Gesmundo (Cgil): “Fse e Pnrr per rilanciare Puglia e Meridione. Lavoro sicuro per ridurre infortuni”

(Pino Gesmundo, segretario confederale Cgil)

Il neo segretario confederale della Cgil parla a CUORECONOMICO della sua Puglia, ma anche di tutto il Sud: “Mismatch fra competenze e richieste professionali, ma al contrario. Bene le opportunità per lo sviluppo di un hub energetico, ma la regione deve sfruttare la transizione e non continuare a subirla”

L’assemblea generale della Cgil nazionale riunitasi Roma, su proposta del segretario Maurizio Landini, ha eletto il pugliese Pino Gesmundo segretario confederale nazionale. Una grande vittoria per il gruppo dirigente pugliese e per le proposte politiche regionali, apprezzate anche dal gruppo dirigente nazionale.

In occasione del nuovo incarico, Gesmundo ha ricordato che la Puglia è la terra di Giuseppe Di Vittorio, “ma anche di tanti dirigenti, funzionari, militanti, che senza assurgere a notorietà, con il proprio lavoro spesso volontario, penso ai tanti anziani delle Leghe, hanno fatto e continuano a fare ogni giorno di questa nostra Cgil il più grande sindacato italiano”.

Tra le priorità politiche che il neo segretario confederale Gesmundo ha sempre rilanciato in Puglia vi è quella dell’occupazione, dei giovani e delle donne. “Il problema vero da affrontare è cambiare le politiche economiche e di sviluppo per creare un lavoro sano, capace di assorbire le professionalità che abbiamo.

Al Sud e in Puglia i lavoratori sono sovraistruiti, il tessuto produttivo chiede lavoratori di bassa qualifica”, ha ribadito il neo segretario.

Nel tentativo di comprendere la realtà occupazionale nazionale, le problematiche del lavoro in Puglia e il ruolo dei fondi del Pnrr per lo sviluppo sostenibile, intervistiamo il neo segretario confederale nazionale della Cgil, Pino Gesmundo.

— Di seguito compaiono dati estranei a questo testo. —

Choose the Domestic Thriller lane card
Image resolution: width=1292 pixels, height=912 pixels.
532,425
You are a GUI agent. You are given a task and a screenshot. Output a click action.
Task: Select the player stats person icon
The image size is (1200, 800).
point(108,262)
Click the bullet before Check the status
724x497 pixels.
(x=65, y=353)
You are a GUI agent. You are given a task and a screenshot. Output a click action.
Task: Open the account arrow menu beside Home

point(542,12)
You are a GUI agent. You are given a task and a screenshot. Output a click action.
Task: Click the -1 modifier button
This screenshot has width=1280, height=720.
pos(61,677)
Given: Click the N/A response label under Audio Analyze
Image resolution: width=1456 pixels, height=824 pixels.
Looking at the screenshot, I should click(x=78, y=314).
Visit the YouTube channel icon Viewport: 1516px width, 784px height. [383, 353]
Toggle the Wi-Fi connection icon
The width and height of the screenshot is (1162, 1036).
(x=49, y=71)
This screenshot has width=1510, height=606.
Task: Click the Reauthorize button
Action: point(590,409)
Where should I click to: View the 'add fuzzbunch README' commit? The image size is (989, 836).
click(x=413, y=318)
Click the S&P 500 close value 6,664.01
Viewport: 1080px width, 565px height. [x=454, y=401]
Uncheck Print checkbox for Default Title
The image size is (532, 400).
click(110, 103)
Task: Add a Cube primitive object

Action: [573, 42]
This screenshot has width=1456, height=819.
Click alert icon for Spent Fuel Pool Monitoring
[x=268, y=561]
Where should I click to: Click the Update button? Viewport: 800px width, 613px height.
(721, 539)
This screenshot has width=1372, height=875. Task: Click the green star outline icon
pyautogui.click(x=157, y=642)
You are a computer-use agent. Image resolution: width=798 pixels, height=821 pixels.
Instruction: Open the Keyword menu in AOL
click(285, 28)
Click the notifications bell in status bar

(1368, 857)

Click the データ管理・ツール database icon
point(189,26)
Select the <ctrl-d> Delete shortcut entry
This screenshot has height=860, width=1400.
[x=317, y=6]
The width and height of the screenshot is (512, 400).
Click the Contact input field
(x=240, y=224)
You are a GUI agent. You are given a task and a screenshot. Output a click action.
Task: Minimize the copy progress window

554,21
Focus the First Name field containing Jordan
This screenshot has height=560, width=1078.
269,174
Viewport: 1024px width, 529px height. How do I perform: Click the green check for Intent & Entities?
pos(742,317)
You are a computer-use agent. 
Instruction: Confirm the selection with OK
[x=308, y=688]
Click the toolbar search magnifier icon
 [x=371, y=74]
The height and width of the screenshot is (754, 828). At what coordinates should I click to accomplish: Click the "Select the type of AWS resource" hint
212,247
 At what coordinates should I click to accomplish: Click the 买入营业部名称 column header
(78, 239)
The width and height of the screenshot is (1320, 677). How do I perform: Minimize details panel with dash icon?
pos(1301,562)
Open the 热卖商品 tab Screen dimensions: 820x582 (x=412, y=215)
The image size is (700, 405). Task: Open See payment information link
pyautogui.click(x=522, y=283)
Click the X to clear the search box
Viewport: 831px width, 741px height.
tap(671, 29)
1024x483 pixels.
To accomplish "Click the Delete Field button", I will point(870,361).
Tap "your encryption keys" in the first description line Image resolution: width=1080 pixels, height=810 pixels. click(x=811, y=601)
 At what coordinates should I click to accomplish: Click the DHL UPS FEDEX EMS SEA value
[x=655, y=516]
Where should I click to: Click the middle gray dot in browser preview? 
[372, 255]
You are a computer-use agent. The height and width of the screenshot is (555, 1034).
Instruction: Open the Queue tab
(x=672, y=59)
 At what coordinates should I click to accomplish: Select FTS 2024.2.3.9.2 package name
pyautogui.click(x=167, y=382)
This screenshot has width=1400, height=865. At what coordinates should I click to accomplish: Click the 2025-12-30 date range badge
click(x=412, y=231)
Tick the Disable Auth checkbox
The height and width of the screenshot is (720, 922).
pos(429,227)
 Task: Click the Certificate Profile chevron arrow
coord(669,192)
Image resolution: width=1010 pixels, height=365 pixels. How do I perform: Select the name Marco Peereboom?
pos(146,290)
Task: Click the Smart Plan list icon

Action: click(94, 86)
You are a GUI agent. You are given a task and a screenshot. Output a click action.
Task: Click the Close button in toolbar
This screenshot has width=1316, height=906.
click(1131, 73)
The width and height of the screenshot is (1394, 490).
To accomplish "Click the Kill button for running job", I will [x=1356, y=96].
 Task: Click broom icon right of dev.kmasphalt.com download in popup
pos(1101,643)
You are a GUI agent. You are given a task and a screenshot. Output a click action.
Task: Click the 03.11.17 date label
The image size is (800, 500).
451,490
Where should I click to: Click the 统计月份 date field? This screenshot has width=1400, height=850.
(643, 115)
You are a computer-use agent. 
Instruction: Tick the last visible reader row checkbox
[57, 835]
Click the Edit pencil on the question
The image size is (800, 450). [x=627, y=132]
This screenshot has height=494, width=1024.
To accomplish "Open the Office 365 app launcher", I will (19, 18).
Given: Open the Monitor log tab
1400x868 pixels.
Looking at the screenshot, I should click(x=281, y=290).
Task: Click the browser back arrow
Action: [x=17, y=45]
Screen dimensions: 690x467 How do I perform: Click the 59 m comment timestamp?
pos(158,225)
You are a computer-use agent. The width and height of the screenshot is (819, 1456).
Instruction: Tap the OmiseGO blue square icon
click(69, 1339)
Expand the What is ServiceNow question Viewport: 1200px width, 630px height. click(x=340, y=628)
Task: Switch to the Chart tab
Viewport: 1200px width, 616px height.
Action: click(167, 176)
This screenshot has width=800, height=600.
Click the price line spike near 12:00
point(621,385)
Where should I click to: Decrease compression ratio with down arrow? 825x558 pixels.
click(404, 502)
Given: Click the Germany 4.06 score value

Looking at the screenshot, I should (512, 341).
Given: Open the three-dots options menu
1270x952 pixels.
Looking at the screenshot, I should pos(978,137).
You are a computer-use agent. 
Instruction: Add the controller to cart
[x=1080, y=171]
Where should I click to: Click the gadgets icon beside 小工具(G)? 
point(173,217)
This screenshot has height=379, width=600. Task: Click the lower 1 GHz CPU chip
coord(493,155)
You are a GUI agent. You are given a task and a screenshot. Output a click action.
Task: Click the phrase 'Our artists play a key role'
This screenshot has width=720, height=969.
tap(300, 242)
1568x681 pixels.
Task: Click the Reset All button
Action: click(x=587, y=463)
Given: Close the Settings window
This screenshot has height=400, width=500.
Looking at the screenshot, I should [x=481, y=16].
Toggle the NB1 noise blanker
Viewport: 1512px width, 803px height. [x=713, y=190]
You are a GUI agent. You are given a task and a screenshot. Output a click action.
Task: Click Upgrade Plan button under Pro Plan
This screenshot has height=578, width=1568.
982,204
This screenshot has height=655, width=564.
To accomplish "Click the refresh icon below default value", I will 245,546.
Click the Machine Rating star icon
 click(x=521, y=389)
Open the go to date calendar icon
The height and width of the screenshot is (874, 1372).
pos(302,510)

Da tempo denunciate la mancanza di vere politiche industriali nazionali. Gli investimenti avvengono grazie al capitale dei privati, che non scelgono cosa fare in base alle vocazioni territoriali. Cosa chiedere alle istituzioni politiche in rapporto alle nuove modalità del lavoro e della globalizzazione?

Questo Paese da anni non ha un disegno omogeneo e organico di politica industriale. La politica ha scelto per quasi un trentennio di procedere a sostenere le imprese con incentivi spesso a pioggia, senza nemmeno valutare qualità degli interventi, ricadute occupazionali e sostenibilità sociale e ambientale degli stessi.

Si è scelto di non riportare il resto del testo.